Karena itu maka kemudian ia pun berkata, "Penyerahanmu
kami terima. Semoga saat ini benar-benar dapat mengakhiri
kerusuhan-kerusuhan yang terjadi. Tetapi sayang, bahwa
penyerahan ini tidak sempurna. Masih ada beberapa orang
dari kalian yang tidak bersedia berbuat seperti ini dan bahkan
telah bekerja bersama dengan Ki Tambak Wedi. Tetapi itu
bukan kesalahan kalian. Ketahuilah, bahwa terhadap mereka
tidak ada pilihan lain kecuali dilenyapkan. Untuk seterusnya
akan berlaku, semua persetujuan kalian dengan Senapati
Pajang untuk daerah ini, Untara. Semoga Tuhan selalu
menerangi hati kita semua. Hati kami, dan hatimu semua."

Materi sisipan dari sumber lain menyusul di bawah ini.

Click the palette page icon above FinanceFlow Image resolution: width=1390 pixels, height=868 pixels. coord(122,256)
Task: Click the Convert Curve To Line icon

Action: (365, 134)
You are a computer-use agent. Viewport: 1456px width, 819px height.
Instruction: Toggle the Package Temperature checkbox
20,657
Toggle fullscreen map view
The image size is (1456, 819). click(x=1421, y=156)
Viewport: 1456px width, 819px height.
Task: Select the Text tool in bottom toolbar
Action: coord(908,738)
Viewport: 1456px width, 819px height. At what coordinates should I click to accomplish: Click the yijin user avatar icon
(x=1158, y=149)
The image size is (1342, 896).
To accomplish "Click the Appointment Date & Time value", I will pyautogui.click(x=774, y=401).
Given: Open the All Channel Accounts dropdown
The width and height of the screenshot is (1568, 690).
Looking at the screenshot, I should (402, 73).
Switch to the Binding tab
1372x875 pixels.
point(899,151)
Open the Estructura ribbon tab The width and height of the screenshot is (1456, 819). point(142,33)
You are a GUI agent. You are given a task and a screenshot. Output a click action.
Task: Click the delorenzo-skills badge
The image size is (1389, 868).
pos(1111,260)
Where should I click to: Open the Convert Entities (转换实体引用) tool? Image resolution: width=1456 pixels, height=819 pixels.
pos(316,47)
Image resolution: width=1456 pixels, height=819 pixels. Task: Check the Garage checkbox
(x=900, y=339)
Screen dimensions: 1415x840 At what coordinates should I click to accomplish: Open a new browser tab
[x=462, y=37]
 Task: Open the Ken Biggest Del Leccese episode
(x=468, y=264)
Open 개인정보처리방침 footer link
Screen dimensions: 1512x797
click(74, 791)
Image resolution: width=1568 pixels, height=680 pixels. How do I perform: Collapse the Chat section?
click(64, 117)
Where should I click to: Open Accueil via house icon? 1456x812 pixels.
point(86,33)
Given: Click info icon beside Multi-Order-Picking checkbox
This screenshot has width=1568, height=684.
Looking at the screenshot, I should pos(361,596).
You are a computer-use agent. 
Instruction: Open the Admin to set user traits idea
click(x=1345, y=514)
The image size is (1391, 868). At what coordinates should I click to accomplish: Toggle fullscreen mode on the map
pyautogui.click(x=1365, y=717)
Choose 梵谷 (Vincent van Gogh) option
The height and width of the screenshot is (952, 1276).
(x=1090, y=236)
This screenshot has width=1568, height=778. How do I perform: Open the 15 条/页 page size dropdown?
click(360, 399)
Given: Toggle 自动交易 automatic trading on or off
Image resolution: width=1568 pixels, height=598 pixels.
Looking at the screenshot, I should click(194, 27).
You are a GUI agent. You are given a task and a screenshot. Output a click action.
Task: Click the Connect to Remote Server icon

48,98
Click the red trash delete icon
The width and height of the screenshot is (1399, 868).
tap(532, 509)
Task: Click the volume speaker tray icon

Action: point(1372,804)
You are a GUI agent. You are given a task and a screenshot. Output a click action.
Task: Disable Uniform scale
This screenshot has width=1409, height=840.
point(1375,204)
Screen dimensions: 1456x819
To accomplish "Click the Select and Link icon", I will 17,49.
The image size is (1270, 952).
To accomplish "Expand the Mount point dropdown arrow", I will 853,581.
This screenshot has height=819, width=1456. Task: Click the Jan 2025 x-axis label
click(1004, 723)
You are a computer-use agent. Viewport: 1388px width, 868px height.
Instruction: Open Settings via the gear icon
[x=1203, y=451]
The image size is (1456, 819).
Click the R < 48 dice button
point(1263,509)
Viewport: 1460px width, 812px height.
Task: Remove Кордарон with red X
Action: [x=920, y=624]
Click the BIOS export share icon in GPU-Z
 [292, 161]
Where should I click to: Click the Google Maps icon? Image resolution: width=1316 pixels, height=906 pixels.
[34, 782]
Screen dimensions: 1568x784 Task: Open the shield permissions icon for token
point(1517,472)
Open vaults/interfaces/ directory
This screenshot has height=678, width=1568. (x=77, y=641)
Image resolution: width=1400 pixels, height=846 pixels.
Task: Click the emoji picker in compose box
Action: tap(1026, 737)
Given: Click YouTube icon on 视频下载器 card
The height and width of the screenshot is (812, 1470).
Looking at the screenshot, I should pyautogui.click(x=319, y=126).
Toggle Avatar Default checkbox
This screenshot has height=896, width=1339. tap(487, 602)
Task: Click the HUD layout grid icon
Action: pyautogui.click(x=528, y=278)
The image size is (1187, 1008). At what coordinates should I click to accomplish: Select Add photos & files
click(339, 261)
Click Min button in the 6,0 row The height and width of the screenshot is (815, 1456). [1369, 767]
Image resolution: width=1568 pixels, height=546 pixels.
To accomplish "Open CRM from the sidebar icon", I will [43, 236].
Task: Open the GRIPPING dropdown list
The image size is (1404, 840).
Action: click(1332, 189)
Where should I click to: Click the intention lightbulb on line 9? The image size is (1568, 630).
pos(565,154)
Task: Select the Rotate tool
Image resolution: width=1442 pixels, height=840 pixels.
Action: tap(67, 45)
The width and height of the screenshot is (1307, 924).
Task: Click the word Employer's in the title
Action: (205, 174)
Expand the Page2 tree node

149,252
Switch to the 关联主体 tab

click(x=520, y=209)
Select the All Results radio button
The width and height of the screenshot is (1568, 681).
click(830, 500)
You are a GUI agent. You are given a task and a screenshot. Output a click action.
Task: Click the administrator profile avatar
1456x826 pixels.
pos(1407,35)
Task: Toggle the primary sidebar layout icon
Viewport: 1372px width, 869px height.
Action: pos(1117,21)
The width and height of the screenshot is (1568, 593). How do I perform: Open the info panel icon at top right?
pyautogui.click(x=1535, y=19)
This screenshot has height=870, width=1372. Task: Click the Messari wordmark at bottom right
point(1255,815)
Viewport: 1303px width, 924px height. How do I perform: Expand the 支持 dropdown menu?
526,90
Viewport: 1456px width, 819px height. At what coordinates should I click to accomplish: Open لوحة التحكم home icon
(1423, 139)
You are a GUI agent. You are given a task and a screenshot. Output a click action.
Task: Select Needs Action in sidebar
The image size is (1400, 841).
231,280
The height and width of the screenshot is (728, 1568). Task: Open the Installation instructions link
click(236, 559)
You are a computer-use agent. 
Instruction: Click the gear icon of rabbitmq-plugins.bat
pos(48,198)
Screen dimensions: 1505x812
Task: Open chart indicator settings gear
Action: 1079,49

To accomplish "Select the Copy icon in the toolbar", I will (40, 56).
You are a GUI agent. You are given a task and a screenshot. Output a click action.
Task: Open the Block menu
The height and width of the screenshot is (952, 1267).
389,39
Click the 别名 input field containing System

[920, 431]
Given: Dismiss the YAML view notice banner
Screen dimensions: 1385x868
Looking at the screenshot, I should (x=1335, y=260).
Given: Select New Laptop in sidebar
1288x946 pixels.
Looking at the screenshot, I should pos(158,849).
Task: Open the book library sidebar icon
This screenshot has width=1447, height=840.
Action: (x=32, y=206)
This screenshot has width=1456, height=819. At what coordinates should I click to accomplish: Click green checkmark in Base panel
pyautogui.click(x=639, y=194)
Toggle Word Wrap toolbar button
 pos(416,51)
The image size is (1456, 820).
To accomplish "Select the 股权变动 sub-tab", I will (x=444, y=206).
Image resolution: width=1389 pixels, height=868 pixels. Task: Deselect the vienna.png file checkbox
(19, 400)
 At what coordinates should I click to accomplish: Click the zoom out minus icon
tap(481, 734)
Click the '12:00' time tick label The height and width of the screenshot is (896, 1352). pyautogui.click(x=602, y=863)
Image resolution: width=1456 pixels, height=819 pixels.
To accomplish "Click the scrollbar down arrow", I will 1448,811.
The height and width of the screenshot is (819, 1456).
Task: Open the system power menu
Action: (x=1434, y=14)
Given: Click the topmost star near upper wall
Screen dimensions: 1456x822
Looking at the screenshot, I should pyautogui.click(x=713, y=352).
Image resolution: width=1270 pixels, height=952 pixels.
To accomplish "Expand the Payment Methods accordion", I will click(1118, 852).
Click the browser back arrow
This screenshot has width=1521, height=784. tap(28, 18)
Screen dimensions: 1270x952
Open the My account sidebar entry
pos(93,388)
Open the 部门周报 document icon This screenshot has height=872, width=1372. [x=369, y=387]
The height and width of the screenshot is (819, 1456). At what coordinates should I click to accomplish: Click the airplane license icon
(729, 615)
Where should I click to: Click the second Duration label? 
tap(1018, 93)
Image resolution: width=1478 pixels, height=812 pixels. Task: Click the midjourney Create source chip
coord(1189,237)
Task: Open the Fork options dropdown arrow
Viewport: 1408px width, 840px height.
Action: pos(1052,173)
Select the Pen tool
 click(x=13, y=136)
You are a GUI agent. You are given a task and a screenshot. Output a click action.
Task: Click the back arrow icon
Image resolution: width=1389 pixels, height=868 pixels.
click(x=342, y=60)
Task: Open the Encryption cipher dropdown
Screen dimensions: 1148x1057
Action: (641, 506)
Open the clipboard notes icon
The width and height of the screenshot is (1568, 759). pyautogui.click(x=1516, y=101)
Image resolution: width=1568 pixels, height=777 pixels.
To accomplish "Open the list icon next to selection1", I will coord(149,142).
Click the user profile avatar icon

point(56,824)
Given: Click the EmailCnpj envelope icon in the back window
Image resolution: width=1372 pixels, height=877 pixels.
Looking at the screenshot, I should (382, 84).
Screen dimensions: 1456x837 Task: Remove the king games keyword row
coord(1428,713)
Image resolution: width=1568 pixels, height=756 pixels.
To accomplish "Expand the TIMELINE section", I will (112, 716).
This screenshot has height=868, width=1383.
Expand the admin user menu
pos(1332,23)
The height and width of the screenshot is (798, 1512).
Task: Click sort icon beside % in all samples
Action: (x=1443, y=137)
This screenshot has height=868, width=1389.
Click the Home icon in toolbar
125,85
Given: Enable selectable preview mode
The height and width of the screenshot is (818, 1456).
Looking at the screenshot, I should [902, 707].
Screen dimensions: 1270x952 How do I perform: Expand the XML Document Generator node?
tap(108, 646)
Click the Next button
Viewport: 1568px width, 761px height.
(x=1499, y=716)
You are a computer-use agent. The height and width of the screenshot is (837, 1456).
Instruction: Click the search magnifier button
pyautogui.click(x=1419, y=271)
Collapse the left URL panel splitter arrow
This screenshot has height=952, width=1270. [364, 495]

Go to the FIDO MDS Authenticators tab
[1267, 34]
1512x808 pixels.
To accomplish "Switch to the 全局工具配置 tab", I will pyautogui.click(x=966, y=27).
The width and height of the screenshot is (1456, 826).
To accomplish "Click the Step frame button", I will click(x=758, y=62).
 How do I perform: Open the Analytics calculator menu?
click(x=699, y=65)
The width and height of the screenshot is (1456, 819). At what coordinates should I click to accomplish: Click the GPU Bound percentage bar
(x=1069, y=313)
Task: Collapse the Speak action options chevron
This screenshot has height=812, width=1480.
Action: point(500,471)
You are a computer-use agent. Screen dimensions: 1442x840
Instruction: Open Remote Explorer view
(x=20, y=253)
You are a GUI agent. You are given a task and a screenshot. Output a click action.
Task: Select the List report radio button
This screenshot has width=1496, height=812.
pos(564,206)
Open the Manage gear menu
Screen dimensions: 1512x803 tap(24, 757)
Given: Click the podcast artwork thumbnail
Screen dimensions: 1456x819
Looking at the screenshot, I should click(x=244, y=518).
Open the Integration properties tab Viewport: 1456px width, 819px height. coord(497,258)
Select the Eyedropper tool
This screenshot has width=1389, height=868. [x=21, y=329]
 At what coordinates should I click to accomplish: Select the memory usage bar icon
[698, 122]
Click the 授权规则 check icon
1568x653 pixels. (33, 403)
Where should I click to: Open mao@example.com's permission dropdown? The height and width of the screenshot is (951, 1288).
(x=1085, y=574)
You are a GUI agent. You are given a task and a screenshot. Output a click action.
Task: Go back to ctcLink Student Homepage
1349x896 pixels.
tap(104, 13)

Yang berbicara kemudian adalah Untara. Ia hanya
menguraikan beberapa segi pelaksanaan. Orang-orang Jipang
itu harus tinggal di Benda sebelum mereka dibawa ke Pajang
bersama-sama dengan Ki Gede Pemanahan. Dalam pada itu
tiba-tiba terdengar Sutawijaya bertanya, "He, Paman
Sumangkar yang suka mengembara, bukankah jalan ini pula
yang menuju ke Alas Mentaok?"
Semua yang mendengar pertanyaan Sutawijaya yang sama
sekali tidak ada hubungannya dengan persoalan yang sedang
terjadi itu, menjadi heran. Dengan wajah bertanya-tanya
mereka hampir serentak berpaling memandangnya.
Ki Gede Pemanahan pun heran pula mendengar pertanyaan
itu, sehingga katanya, "Apakah kau sedang bermimpi
Jebeng?" "Tidak, Ayah," sahut Sutawijaya. "Aku tiba-tiba saja ingin
mengetahui, jalan ini akan menuju ke mana."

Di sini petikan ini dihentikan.